• _THE INPUT_
▼

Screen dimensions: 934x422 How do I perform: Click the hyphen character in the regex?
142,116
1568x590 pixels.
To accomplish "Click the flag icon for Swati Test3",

▲
▼

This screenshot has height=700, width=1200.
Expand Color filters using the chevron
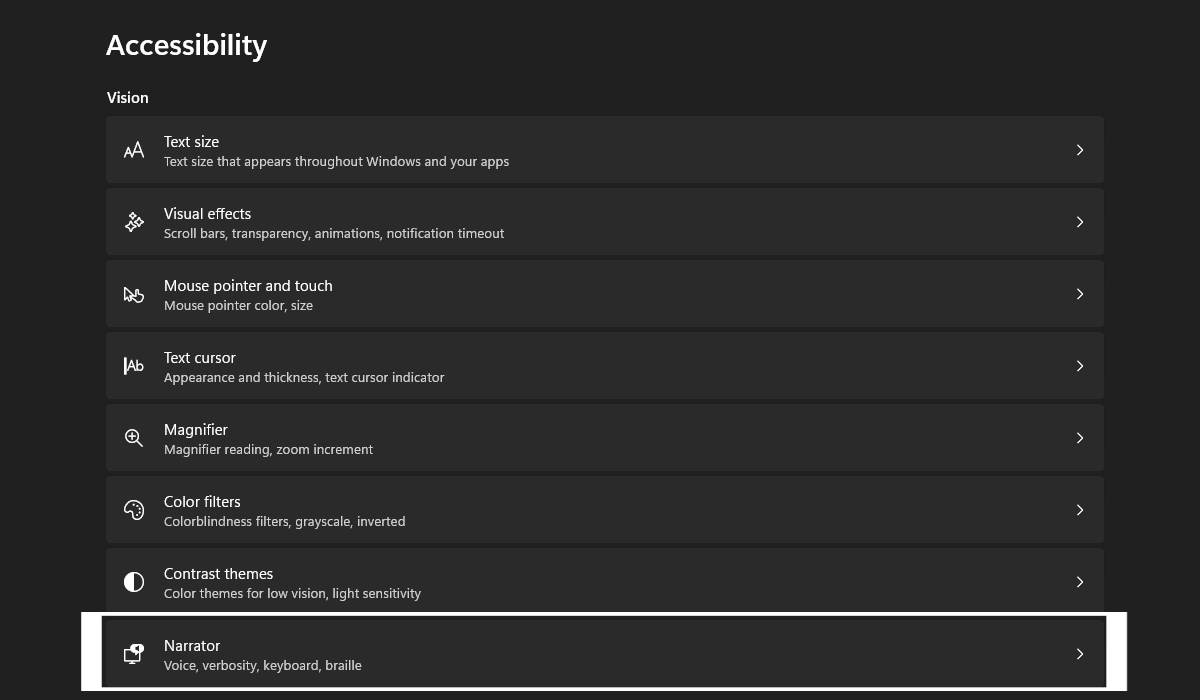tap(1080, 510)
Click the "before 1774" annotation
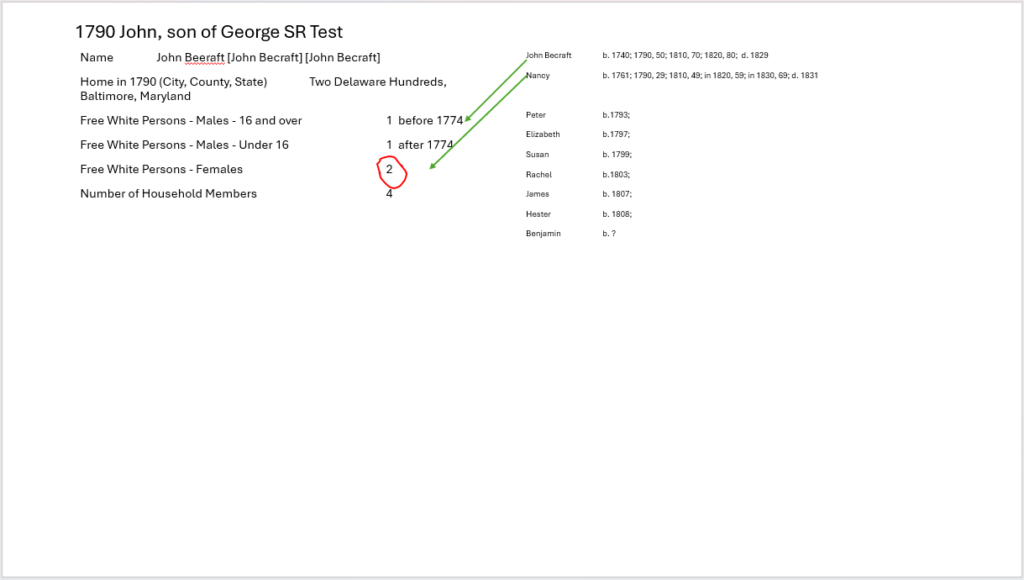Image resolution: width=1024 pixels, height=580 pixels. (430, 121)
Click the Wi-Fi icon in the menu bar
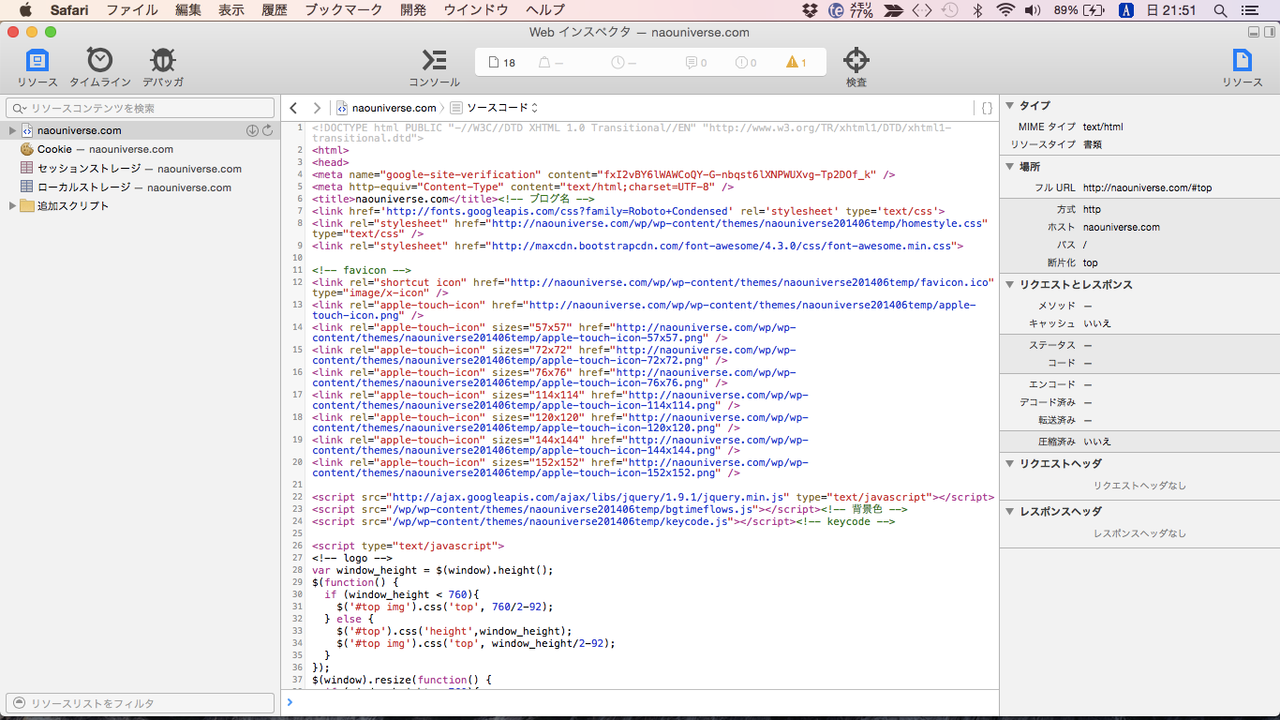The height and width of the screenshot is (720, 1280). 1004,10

▲
▼

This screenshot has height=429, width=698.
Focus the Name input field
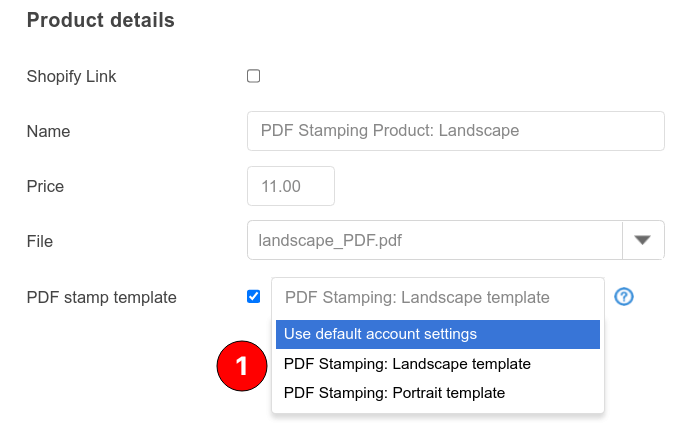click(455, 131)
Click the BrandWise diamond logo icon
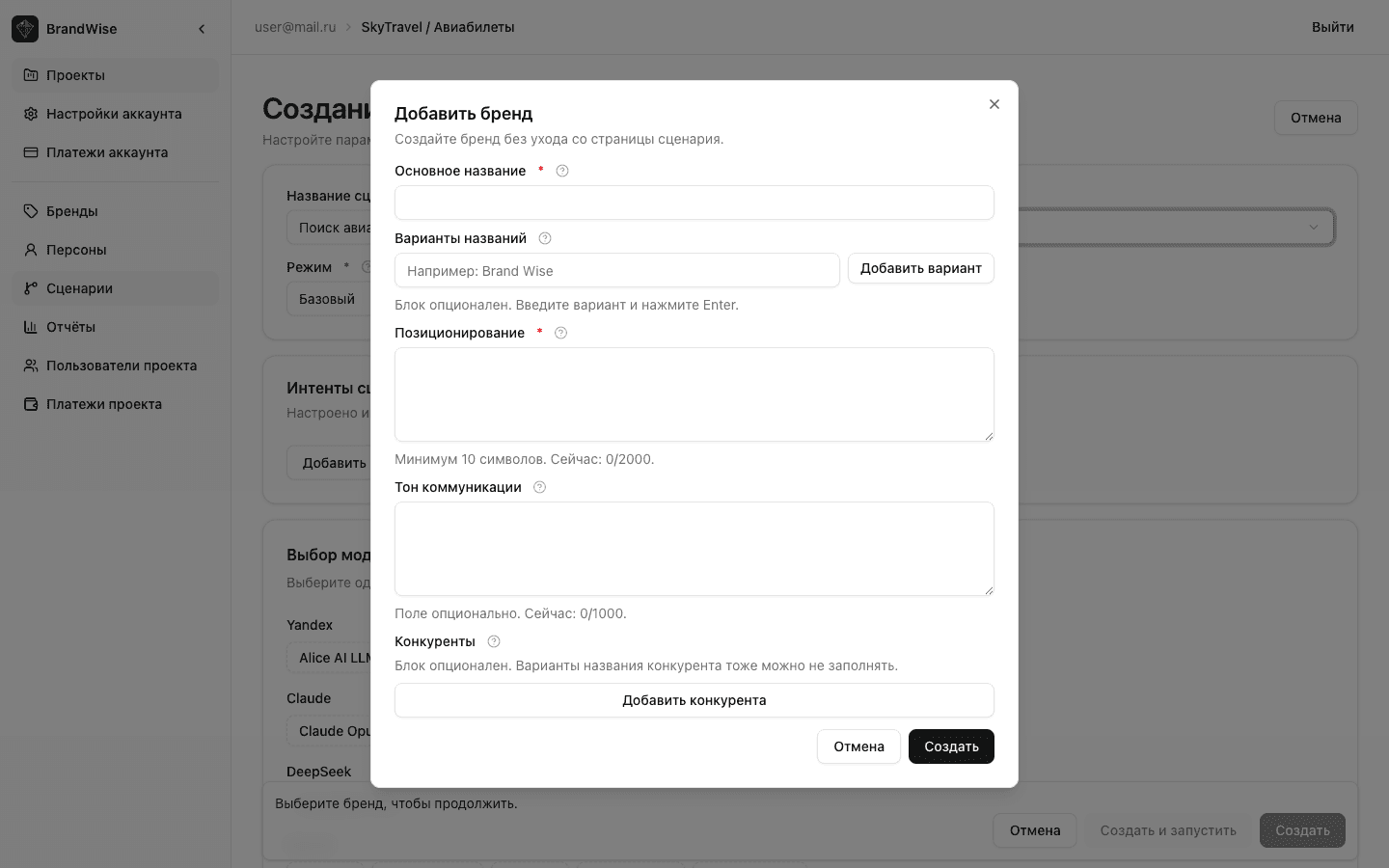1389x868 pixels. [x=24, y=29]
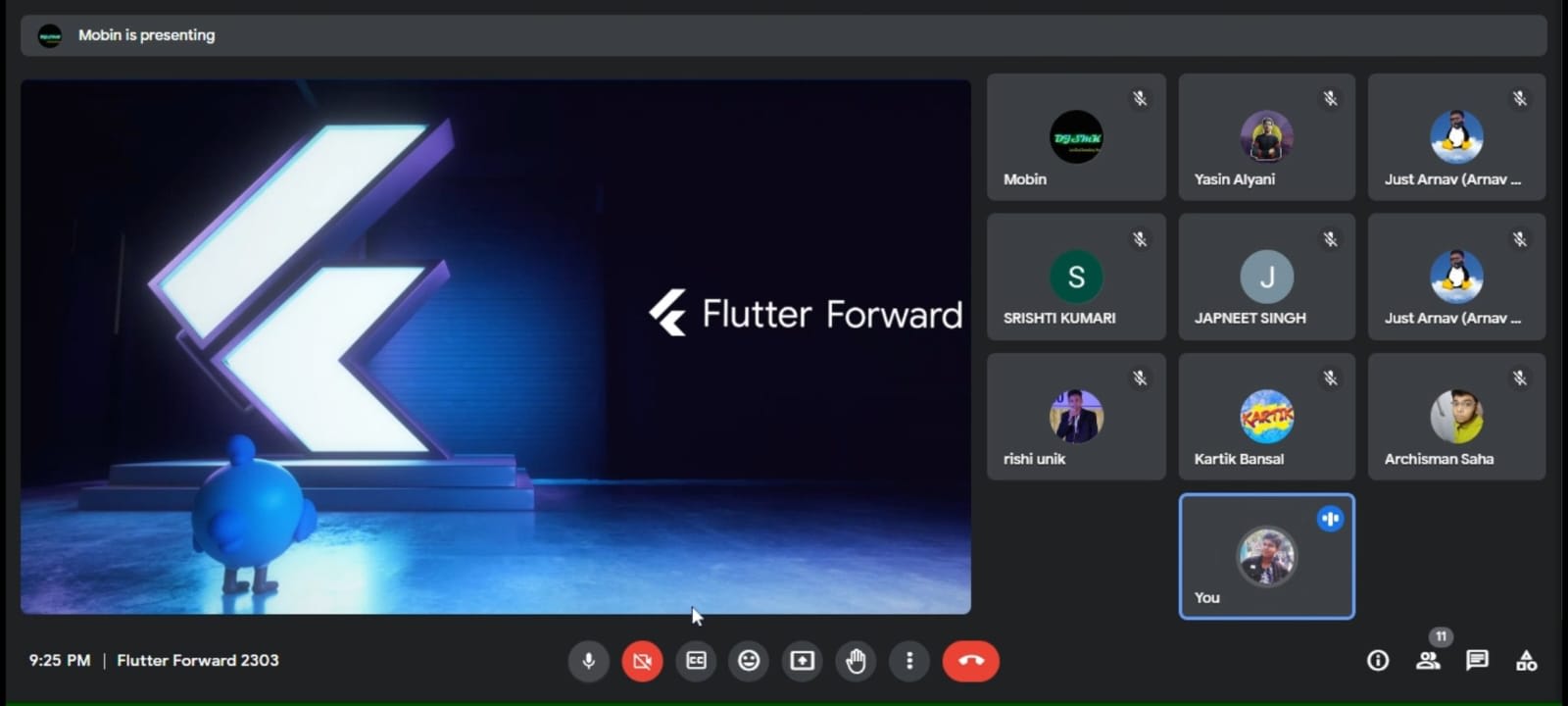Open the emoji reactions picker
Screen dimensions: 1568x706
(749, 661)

▲

• _WORK REQUIRED_
The expected answer is a copy of each line above containing "This".

• _EXERCISE RESPONSE_
This screenshot has height=700, width=1200.
This screenshot has height=429, width=698.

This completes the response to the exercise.